The production of a placebo batch for detection of residues in the following product is not suitable as an exclusive method. It is not guaranteed that all the residues will be transferred from the equipment surface to the placebo batch. Generally, the residues are not distributed evenly within the batch. Furthermore, dilution of residues in the placebo batch may cause analytical problems.

Prior to the start of each cleaning validation a validation protocol (see chapter Documentation) must be produced, which should at least take the points considered in figure 8.A-3 into consideration. The implementation of the validation must be documented in a validation report (see chapter Documentation).

Figure Cleaning validation protocol

Cleaning validation protocol

  • Description of the cleaning procedure or associated cross reference
  • Scope of validation (e.g. product and equipment groups)
  • Acceptance criteria, including inspection of time parameters (e.g. holding time, time the agent is left to work, drying time)
  • Responsibilities, equipment and materials required
  • Execution: Validation sequences, sampling procedures, evaluation
  • Further applicable instructions, requirements on the validation report

Figure Cleaning validation report

Cleaning validation report

  • Results of the validation tests carried out
  • Assessment and evaluation of the test results
  • Consequences of the assessment, result
  • Formal approval of the cleaning procedure by the responsible staff

Changes to the cleaning procedure (e.g. composition of the cleansing agent) and the equipment to be cleaned should be assessed with regard to their effects on the validation status. A revalidation must be carried out if necessary.

Summary

The basis of each cleaning validation is a defined cleaning procedure that is described in a cleaning instruction.

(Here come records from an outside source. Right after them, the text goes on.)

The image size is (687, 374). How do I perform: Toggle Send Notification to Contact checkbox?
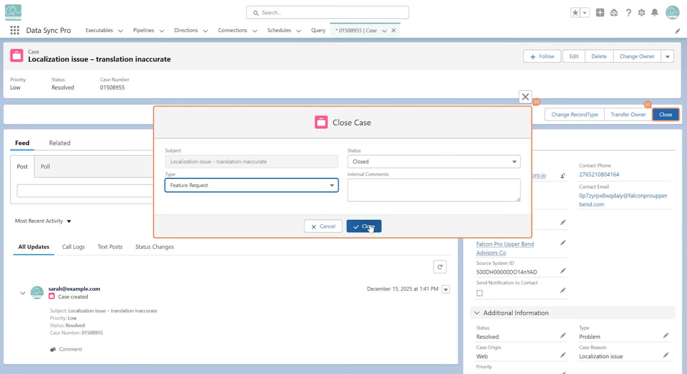point(480,293)
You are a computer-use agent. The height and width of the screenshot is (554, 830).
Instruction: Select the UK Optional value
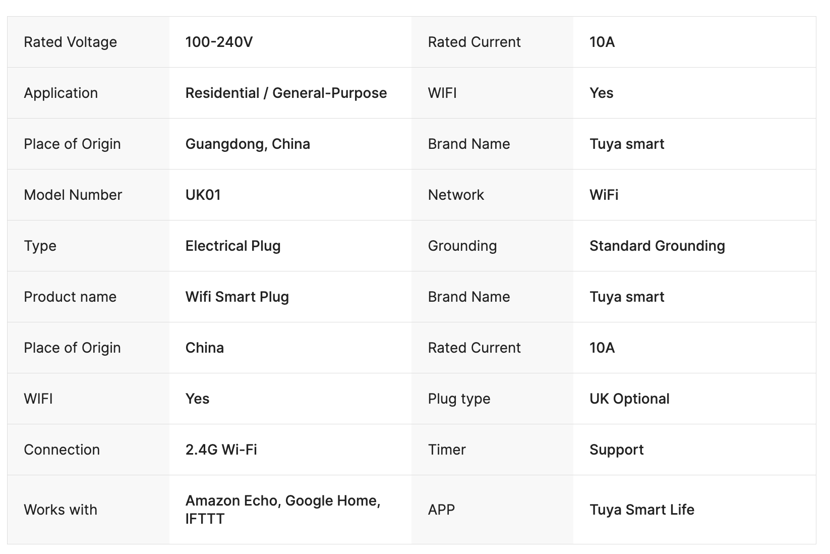coord(629,399)
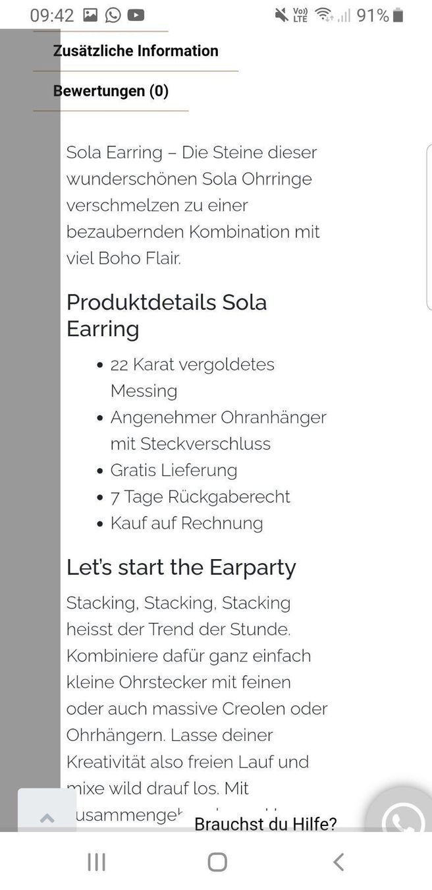Switch to Zusätzliche Information tab
432x890 pixels.
click(136, 51)
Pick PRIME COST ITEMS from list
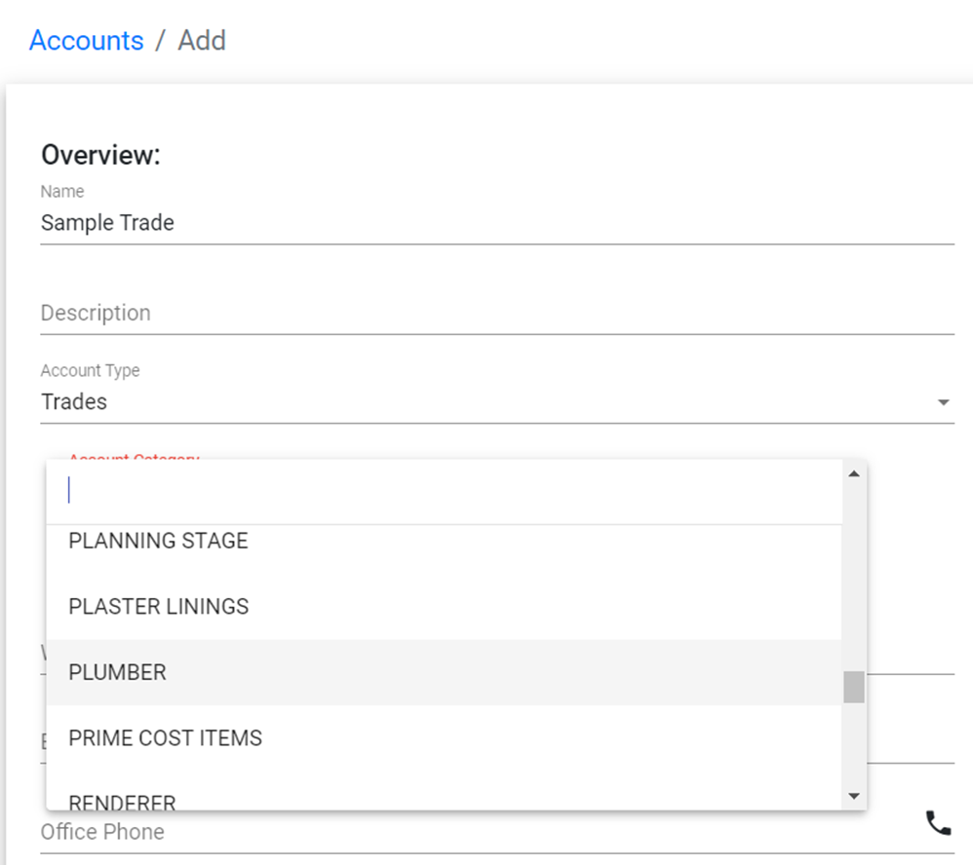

Critical factors to be taken into consideration during the cleaning validation are, for example, the solubility of the precursor product, its tendency towards encrustation and the design of the equipment.

Samples can be taken using swabs of a specified quality or using the last rinse water (final rinse).

The implementation of the cleaning validation must be described in a validation protocol and be recorded in a validation report.